Providing Expert Guidance In Building Conversational User Interfaces
Riva brings deep learning to the masses. The multimodal aspect of Riva is best understood in the context of where NVIDIA wants to take Riva in terms of functionality.
Within NVIDIA GPU Cloud, also known as NGC, there is a catalog of different implementations. Each of these catalog items, hold step-by-step instructions and scripts for creating deep learning models, with sample performance and accuracy metrics to compare results to.
These notebooks are provide guidance on creating models for language translation, text-to-speech, text classification and more.
What is exciting about this collection of functionality, is that Riva is poised to become a true Conversational Agent. We communicate as humans not only in voice, but by detecting the gaze of the speaker, lip activity etc.
Another key focus are of Riva is transfer learning. There is significant cost saving when it comes to taking the advanced base models of Riva and repurposing them for specific uses.
The functionality which is currently available in Riva includes ASR, STT and NLU. Edge installation is a huge benefit.
Setting Up Your Environment
Access to NVIDA software, Jupyter Notebooks and demo applications are easy and resources are abundant. The only impediment is access to a NVIDIA GPU based on the Turing or Volta architecture.
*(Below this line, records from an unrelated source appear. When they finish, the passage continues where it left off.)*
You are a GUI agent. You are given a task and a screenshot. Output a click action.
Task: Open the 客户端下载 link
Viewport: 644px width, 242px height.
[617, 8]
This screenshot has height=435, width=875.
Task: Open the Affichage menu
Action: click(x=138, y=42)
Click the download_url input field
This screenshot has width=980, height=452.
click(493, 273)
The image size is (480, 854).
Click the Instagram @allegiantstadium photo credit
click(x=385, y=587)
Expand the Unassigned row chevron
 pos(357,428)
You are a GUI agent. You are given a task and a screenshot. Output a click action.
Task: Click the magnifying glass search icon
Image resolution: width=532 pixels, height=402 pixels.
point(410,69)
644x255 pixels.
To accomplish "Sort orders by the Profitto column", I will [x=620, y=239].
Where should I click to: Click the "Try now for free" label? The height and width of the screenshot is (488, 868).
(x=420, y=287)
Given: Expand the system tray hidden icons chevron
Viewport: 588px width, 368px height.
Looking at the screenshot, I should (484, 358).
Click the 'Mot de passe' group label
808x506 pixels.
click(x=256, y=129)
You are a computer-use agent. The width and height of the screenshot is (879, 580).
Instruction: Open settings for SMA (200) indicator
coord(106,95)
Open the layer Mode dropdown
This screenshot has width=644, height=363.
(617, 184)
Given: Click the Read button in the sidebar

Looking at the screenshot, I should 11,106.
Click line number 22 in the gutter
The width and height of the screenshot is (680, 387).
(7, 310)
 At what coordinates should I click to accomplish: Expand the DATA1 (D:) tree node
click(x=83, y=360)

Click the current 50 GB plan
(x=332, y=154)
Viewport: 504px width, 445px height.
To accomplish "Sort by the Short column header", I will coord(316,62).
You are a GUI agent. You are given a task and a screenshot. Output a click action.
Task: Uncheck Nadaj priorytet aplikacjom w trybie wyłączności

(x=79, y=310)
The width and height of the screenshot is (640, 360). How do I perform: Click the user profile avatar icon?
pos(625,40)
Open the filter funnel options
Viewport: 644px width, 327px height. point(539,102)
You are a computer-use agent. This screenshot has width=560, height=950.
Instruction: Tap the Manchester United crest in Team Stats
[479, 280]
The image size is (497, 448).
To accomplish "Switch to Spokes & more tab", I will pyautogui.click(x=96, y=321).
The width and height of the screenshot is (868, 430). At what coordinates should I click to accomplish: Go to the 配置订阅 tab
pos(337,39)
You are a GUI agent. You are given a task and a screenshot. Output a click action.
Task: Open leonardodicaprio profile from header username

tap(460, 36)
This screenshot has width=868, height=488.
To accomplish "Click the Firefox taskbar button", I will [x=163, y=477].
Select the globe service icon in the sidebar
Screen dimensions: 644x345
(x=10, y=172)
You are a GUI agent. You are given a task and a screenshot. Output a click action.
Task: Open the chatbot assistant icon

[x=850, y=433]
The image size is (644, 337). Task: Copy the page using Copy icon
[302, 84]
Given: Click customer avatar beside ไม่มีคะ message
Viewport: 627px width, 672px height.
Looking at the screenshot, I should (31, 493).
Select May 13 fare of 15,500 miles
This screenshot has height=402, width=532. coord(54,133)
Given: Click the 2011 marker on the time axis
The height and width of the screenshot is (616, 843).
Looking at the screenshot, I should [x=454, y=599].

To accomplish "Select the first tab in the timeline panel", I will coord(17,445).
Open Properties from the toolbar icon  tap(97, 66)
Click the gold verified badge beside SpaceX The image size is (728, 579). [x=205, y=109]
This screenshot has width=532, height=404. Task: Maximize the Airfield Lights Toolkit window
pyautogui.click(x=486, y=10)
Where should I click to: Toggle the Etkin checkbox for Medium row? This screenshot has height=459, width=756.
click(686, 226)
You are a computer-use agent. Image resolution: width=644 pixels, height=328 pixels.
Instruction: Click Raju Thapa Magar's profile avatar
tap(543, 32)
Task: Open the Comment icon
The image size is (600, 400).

In this article I look at one of the more cost effective ways to access such infrastructure via an AWS EC2 instance.
NVIDA Riva Notebooks
To get you started, NVIDIA Riva has quite a few Jupyter Notebook examples available which you can use to step through. These comprise of different speech implementations, including speech-to-text, text-to-speech, named entities, intent & slot detection and more.
When clicking on each the catalog items, you will see a list of commands to execute in order to launch the note book. These commands are fairly accurate and execution is not a problem.
When NGC commands are used, the command line prompts for an API key, which must be gleaned from the NVIDIDA NGC Setup page.
In this article I explain the installation, SSH and tunneling process in detail. A SSH tunnel on port 8888 is required to launch the Jupyter Notebook in a browser on your local machine.
The notebook takes you through the process of defining directories, training models and exporting to a
.riva file. And subsequent deployment workflow to consume the
.riva file and deploy it to Riva.
My first thought was that getting past the point of an own installation and running the demos would be very daunting…seeing this is a NVIDA and deep learning environment.
But on the contrary, getting to grips with Riva on a demo application level was straight forward when following the documentation. After running this basic demo voicebot, what are the next steps?
The voicebot where Rasa integration to Riva is performed is a step up in complexity and a logic next step. Also perusing the Jupyter Notebooks provide good examples on how to interact with API’s.